とはいえ、彼女は深く考えはしなかった。何やら嫌な予感が、彼女の神経をかき乱して――

――首元にぞくぞくとする感覚が走っていたのだ。

[グレイディーア] 向こうで何が起きているのかしら?

[ウルピアヌス] ――この船は六十年以上の間、海上を漂ってきた。

[ウルピアヌス] 連中がこの船の存在を疎んでいたら。あるいは、船上の人間を敵と見なし、船の破壊を試みていたら、「狂人号」はとうに沈んでいたことだろう。

[グレイディーア] ……つまり、奴らはこの船を受け入れていたのね。

[ウルピアヌス] これまで、奴らはここを環境の一部と見なしていた。その目的はわからんが、海上を進むこの船を許容していたのは間違いない。

[ウルピアヌス] だが、今は状況が変わった。

[グレイディーア] それは……

[グレイディーア] っ……!

[グレイディーア] 溟痕? 一体いつの間に……しかも、この速度は……

[ウルピアヌス] もはや船が沈むのも時間の問題だな。

[ウルピアヌス] ――グレイディーア。

[ウルピアヌス] なぜブレオガンのような才あるエーギルが、最後の最後に、鍵をこの形にすることを選んだのだと思う?

[ウルピアヌス] これは彼が心血を注いだ作品であり、エーギルが夢にまで見た秘密の鍵であるはずだ。

[ウルピアヌス] だというのになぜ、誰の血を用いても開くことができるようにしたのか? そしてなぜ、これが軟弱な騎士の手に渡ることを許したのだろうか?

[ウルピアヌス] 確かに、我々は「あれ」を黙らせた。だが、そもそも奴らには神など必要ないのかもしれん。手を合わせ、やたらと海に祈りを捧げて慰めを得るのは、弱く偽善的な人間たちだけなのだから。

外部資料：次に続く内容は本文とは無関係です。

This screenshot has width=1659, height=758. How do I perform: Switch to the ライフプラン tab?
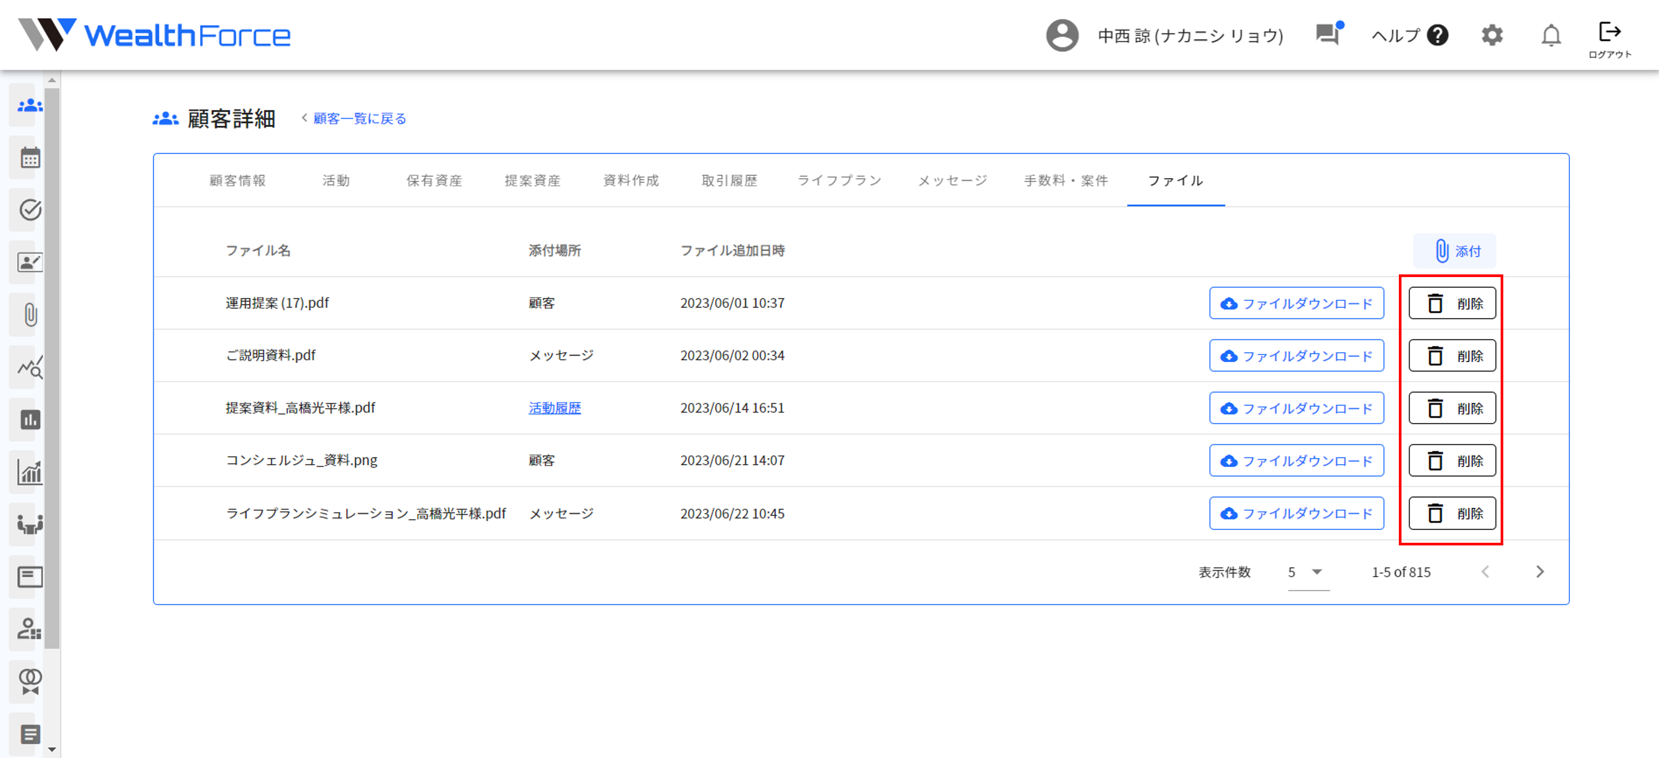pyautogui.click(x=839, y=180)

[ウルピアヌス] 我々が勝ち得た時間は少ないと思え。

[ケルシー] まだティアゴのことをお考えのようですね。

[聖徒カルメン] 正確には、それだけではないがね。彼の件は、私が経験してきた数多の悲劇の中では、特別な一件というわけではない。浜辺の砂の一粒に等しいものだ。

[聖徒カルメン] しかしその浜辺には、どれだけの砂が積み上げられていることか。

[聖徒カルメン] ――この船は、懲罰軍が用意した物ではない。多くの船が懲罰軍の管理下に置かれた中で……忘れ去られ、海岸に置き去りにされた数隻のうちの一つだ。

[ケルシー] 懲罰軍の誰かの不注意が、今にしてみれば、我々の手間を大きく省いてくれたようですね。

[聖徒カルメン] だが、我々はどれだけのものを忘れ去り、置き去りにしてきたのだろうか。

[聖徒カルメン] ケルシー女史。テラの大地が一隻の船だとしたら、それはどのような船だと思う?

[ケルシー] …………

[ケルシー] ……もうじきに、イベリアの眼へ辿り着きますよ。

[聖徒カルメン] ……ああ、そうだな。